2022 Küresel Gıda Krizi raporuna göre 193 milyon kişinin akut gıda güvensizliği yaşadığını, geçen yıla göre 40 milyon kişinin daha etkilendiğini ifade eden Hamurcu, şu açıklamayı yaptı: "BM Dünya Gıda programı açlık haritasına göre Türkiye'de 14,8 milyon kişinin fiilen aç olduğunu, çocukların ise yüzde 1,7'sinin akut yetersiz beslenme, yüzde 6'sının ise kronik yetersiz beslenme ile karşı karşıya olduğunu gösteriyor. Özellikle hayvansal gıda tüketilememesi sadece ekonomik değil, sağlıklı ve zeki nesiller yetişememe sorunudur.
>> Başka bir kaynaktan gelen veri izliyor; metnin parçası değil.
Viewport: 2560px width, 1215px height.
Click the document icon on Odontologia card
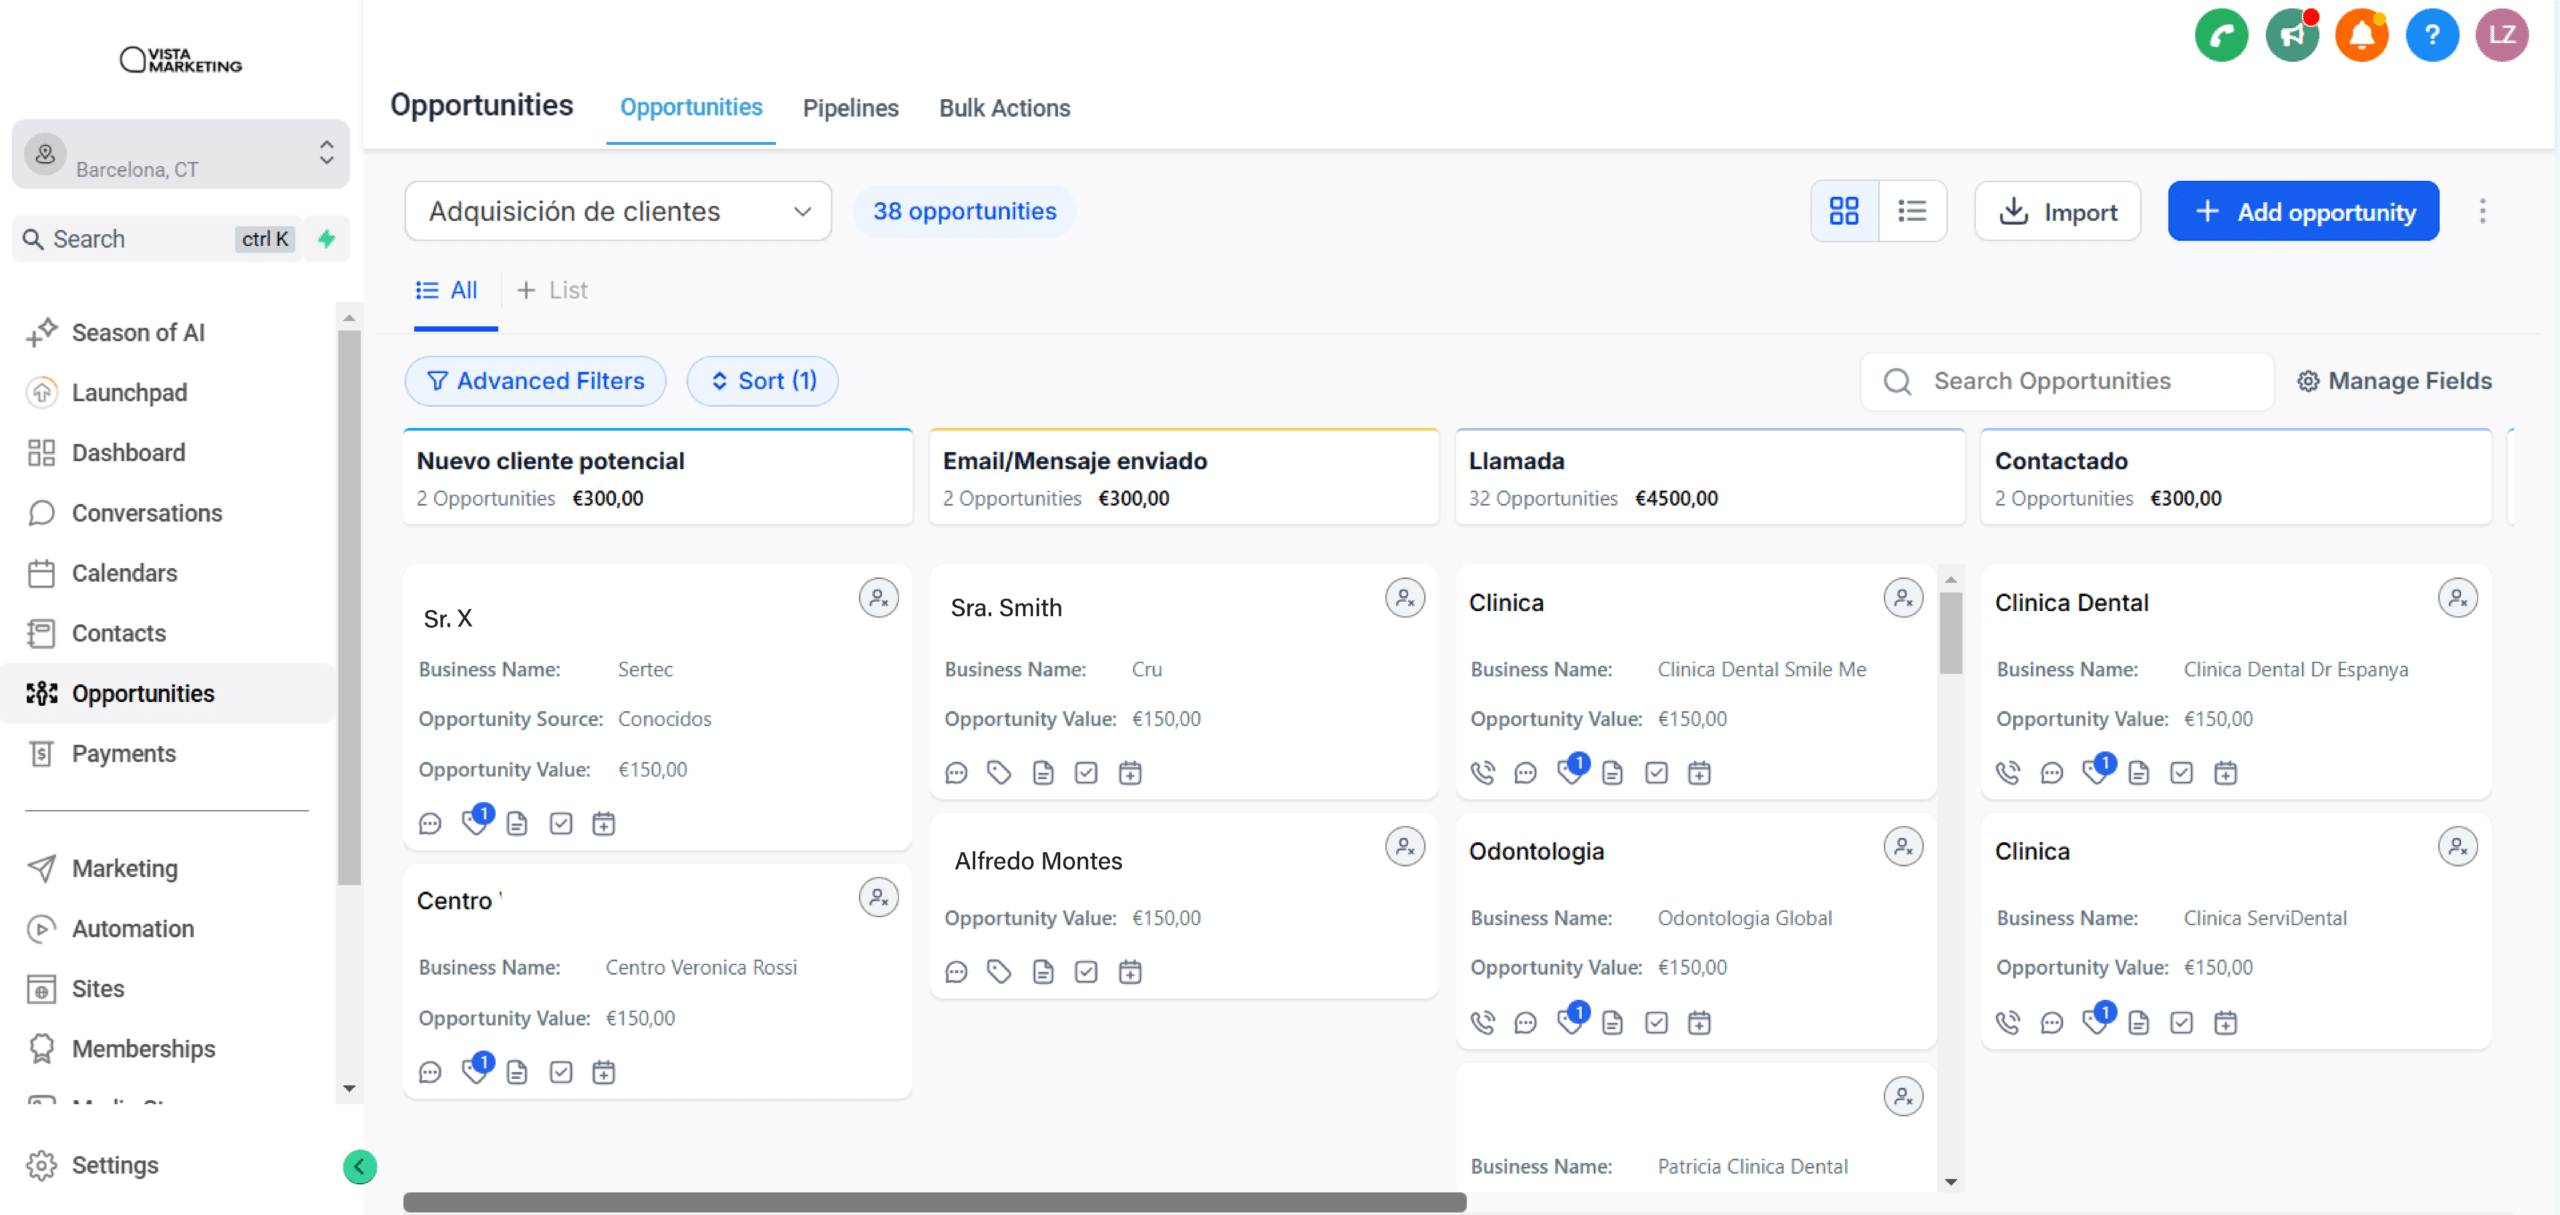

Bu yüzden hayvancılık ülke geleceği açısından stratejik bir öneme sahiptir. Ancak ülkemizde 2 milyon çiftçi 83 milyon kişiye üretim yapmaya çalışırken, artan maliyetlerden dolayı üretimi bırakmak zorunda kalıyor. Türkiye’yi içinde bulunduğu buhrandan kurtarmanın tek yolu üreticinin ve tüketicinin korunduğu, üreticinin desteklendiği ve dışa bağımlılığa son verilen bir hayvancılık modelidir. İnsanların ve tüm canlıların hayatta kalabilmelerinin ilk ve temel şartı olan beslenme, maalesef günümüz dünyasında farklı bölgelerde farklı boyutlarda önemli bir sorun olmaya devam ediyor."
"Hastalık Kontrol ve İzleme Merkezi Kurulmalı"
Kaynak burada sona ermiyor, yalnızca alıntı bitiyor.